Вот жизнь какие загадки загадывает.

Даниил-заточник

Н. С.

огда я родился, поп уговорил отца назвать меня Даниилом. Так картинно рассказал Даниилову биографию — ну чисто мир приключений. Отец и соблазнился. Мне, малышонку, он ее потом часто повторял. Жил, говорит, праведник Даниил. Злой царь Навуходоносор велел его бросить в ров со львами. Понимаешь, живого и, судя по всему, здорового человека затолкали к диким зверям. По нашим-то временам это, конечно, возможно: в цирке и не того насмотришься. Но ведь в цирке укротители, они, поди-ко, полжизни этому учатся, а тут рядовой праведник. Однако Даниил не испугался львов, и тогда злой царь придумал новую казнь: велел бросить в пещь огненную, по-нашему вроде как в горн, где посуду обжигают. Однако то ли ангел, то ли какая сила направила холодный ветер, и Даниил даже песни запел.

Занятная история!

Прельстился отец на поповы байки и назвал меня Даниилом.

Еще и не подрос я как следует, ан смерть подстерегла отца, а за ним и мать. Ну да ведь люди мрут, другим дорогу трут, ладят мост на погост.
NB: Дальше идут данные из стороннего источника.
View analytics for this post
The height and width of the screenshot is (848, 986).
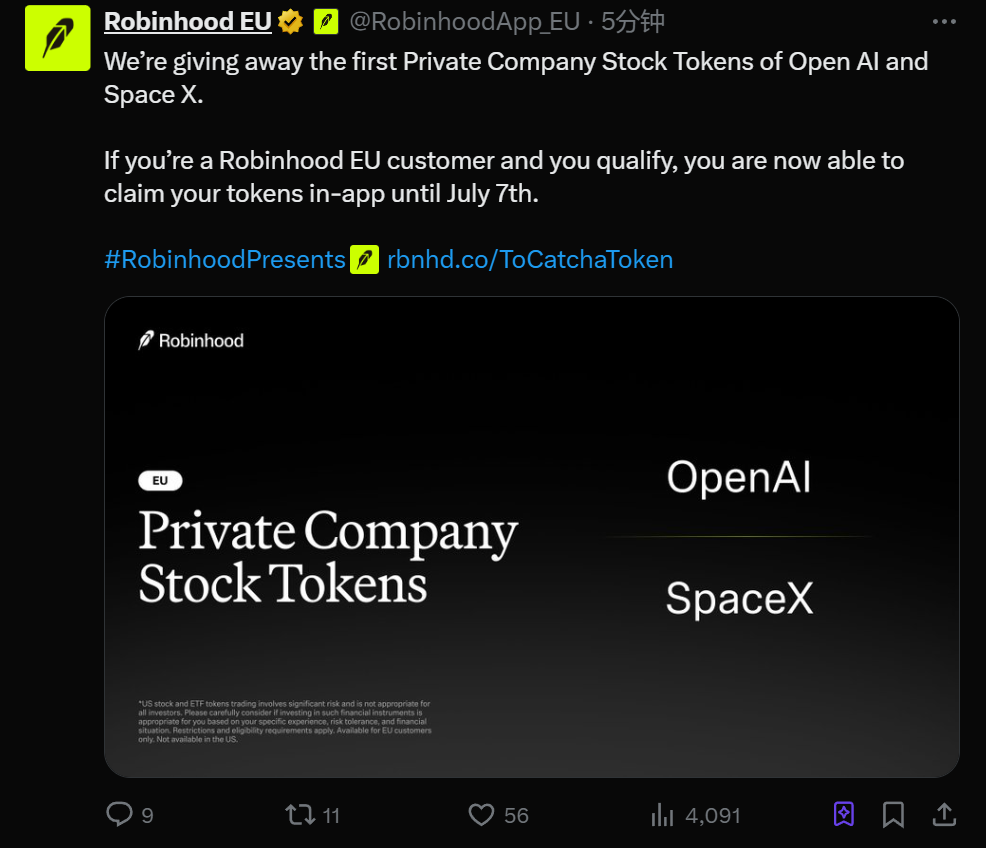[x=662, y=815]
По своему бесприютному и сиротскому положению перебрался я к теткам. Куда там делась семейная наша вольность. Люди они не жадные, но к порядку приверженные — не дай бог! Хлеба и того без спроса не возьми. И еще перекрести, прежде чем в рот сунешь. Каждый себя превеликим праведником считал. И по любому пустяковому поводу мораль высказывают. Может быть, кому-нибудь такой рай и по сердцу, а мне, непокорному, тошно стало, невтерпеж.